What to work on = Write out every one of the items below verbatim, omitting the pictures.
:: Provided material
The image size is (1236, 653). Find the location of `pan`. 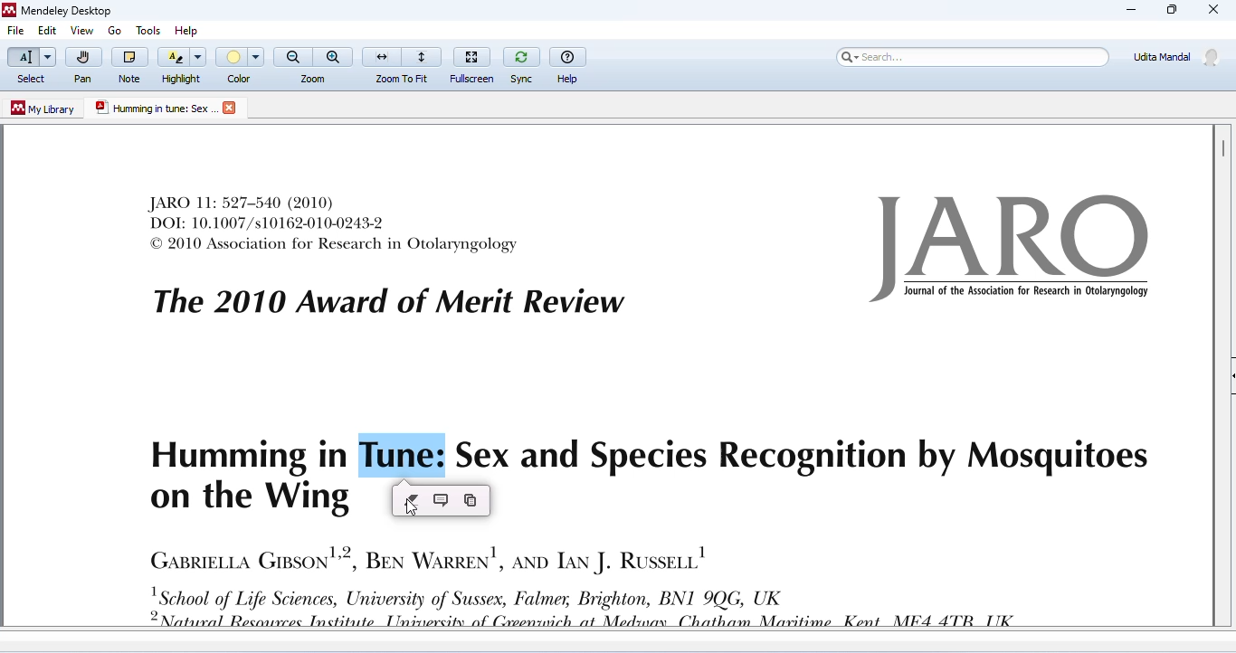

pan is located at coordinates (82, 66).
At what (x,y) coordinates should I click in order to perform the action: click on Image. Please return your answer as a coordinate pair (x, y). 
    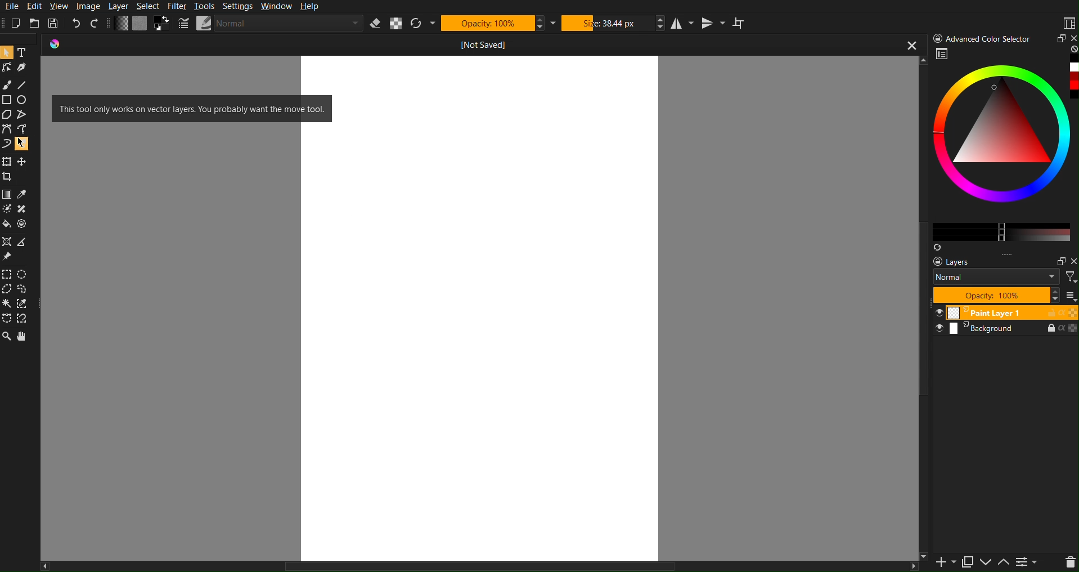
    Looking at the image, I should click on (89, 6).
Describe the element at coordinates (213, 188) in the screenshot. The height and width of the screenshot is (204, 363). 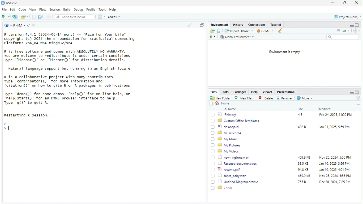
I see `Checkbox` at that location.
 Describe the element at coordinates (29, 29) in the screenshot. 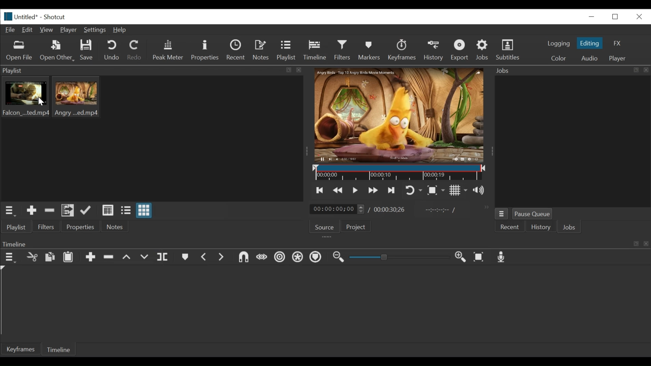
::::
Result =
The image size is (1236, 653). Find the location of `pan`. 

pan is located at coordinates (82, 66).
At what (x,y) coordinates should I click in order to perform the action: click on Image. Please return your answer as a coordinate pair (x, y). 
    Looking at the image, I should click on (89, 6).
Describe the element at coordinates (213, 188) in the screenshot. The height and width of the screenshot is (204, 363). 
I see `Checkbox` at that location.
 Describe the element at coordinates (29, 29) in the screenshot. 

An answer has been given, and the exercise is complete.